* Raw data
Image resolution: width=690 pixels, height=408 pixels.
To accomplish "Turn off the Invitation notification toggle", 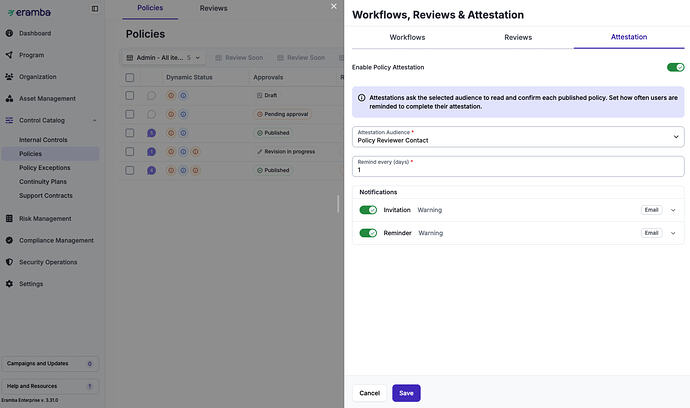I will tap(368, 210).
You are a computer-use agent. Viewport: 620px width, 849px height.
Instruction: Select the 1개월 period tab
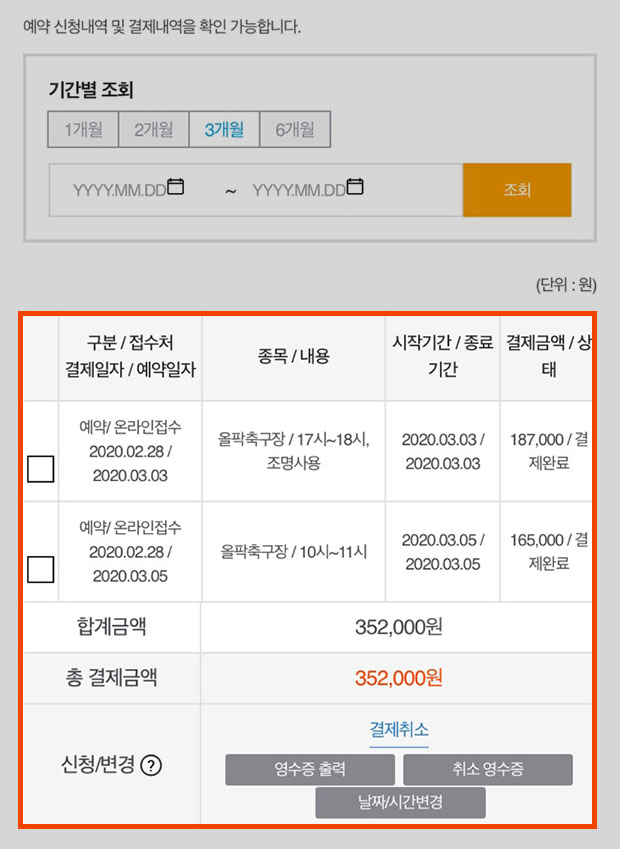click(83, 129)
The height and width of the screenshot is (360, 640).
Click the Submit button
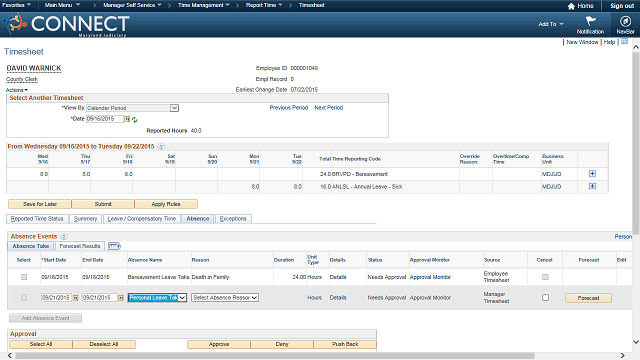tap(103, 204)
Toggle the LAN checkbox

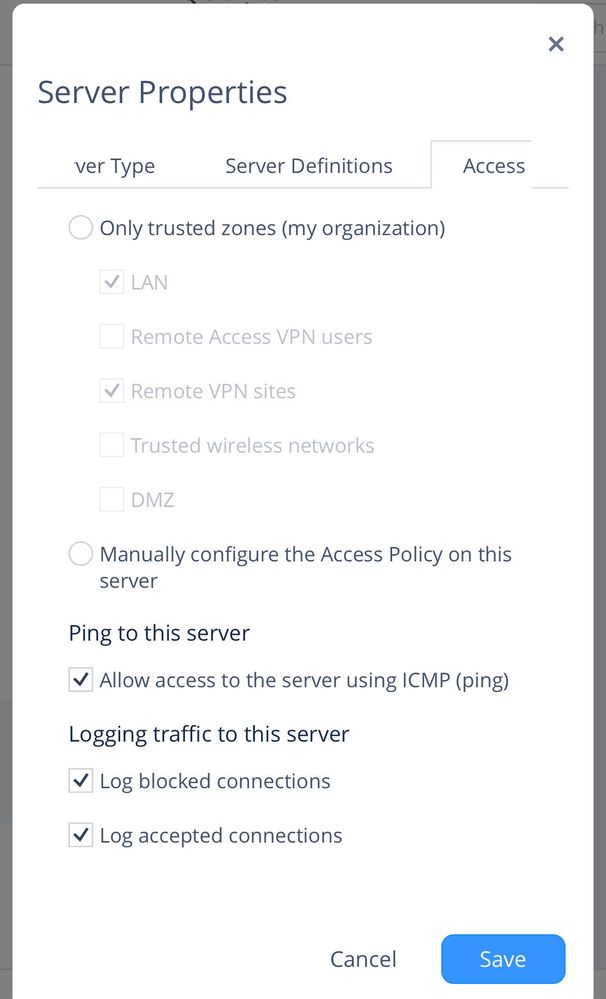pos(112,282)
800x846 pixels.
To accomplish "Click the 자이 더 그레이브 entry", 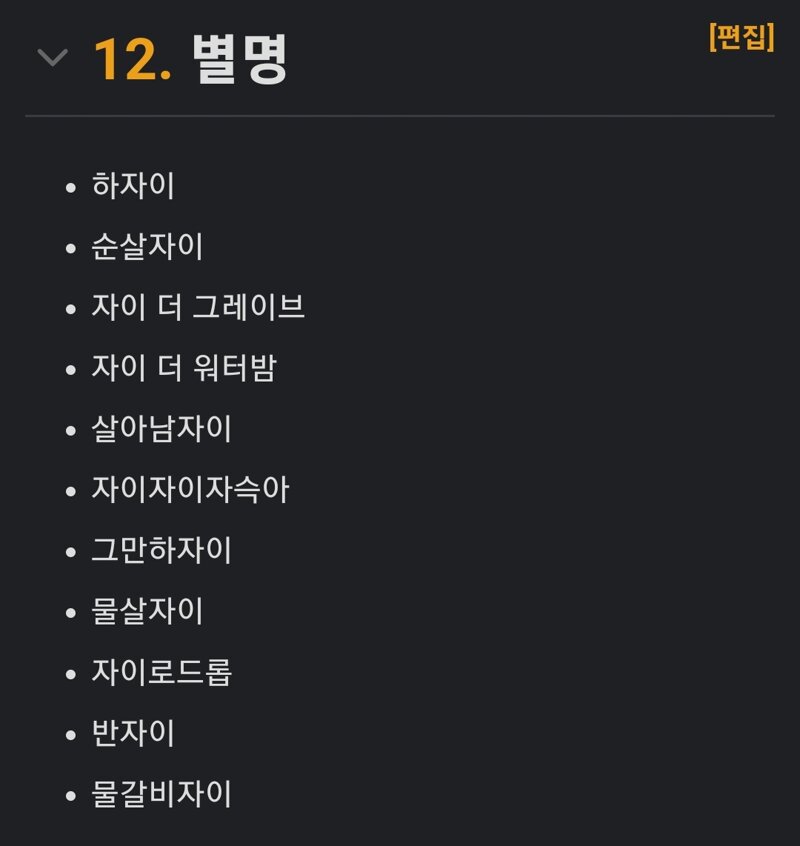I will (198, 307).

* Exercise instructions
The answer must consist of every line from the data that holds the string "pixels".

* Result of the task
Image resolution: width=690 pixels, height=408 pixels.
800x846 pixels.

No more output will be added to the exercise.